Article
作者: Li, Yafei ; Zhang, Zhen ; Wei, Chengliang ; Han, Jinyu ; Xiang, Wenjie ; Liang, Jianqun ; Xu, Lianqiang ; Zhou, Li ; Li, Zhouwang ; Wang, Weijie ; Chen, Haobo ; Wang, Ruiyue ; Wu, Junmiao ; Hu, Yong ; Hu, Zhaoyu ; Ji, Xuhao ; Lan, Ke ; Li, Zhangyi ; Yao, Wenrong ; Chen, Nanping ; Zhang, Shangfeng ; Xu, Pan ; Peng, Peiqi ; Guo, Ming ; Yang, Zhimiao ; Ai, Liangxia ; Sun, Dazheng ; Lv, Bin ; Luo, Huiyi ; Zhang, Hao ; Chen, Jianping ; Huang, Meiyan ; Wang, Xin ; Huang, Zhixiang
AbstractAdvanced mRNA vaccines play vital roles against SARS-CoV-2. However, most current mRNA delivery platforms need to be stored at −20 °C or −70 °C due to their poor stability, which severely restricts their availability.
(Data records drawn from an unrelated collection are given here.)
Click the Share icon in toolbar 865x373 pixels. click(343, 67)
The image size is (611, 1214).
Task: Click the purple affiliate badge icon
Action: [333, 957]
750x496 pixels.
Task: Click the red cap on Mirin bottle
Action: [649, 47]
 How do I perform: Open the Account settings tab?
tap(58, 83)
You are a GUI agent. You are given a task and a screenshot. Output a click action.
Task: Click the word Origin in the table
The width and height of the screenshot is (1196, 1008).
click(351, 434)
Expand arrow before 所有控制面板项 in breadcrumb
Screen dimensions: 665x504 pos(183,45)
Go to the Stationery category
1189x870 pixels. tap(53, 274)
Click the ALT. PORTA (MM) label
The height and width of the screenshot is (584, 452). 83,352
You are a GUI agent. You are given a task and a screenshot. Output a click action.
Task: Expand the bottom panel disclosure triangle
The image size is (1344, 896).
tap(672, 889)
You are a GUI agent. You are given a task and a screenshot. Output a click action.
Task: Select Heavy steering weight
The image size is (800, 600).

Herein, we develop a lyophilization technique to prepare SARS-CoV-2 mRNA-lipid nanoparticle vaccines with long-term thermostability. The physiochemical properties and bioactivities of lyophilized vaccines showed no change at 25 °C over 6 months, and the lyophilized SARS-CoV-2 mRNA vaccines could elicit potent humoral and cellular immunity whether in mice, rabbits, or rhesus macaques. Furthermore, in the human trial, administration of lyophilized Omicron mRNA vaccine as a booster shot also engendered strong immunity without severe adverse events, where the titers of neutralizing antibodies against Omicron BA.1/BA.2/BA.4 were increased by at least 253-fold after a booster shot following two doses of the commercial inactivated vaccine, CoronaVac. This lyophilization platform overcomes the instability of mRNA vaccines without affecting their bioactivity and significantly improves their accessibility, particularly in remote regions.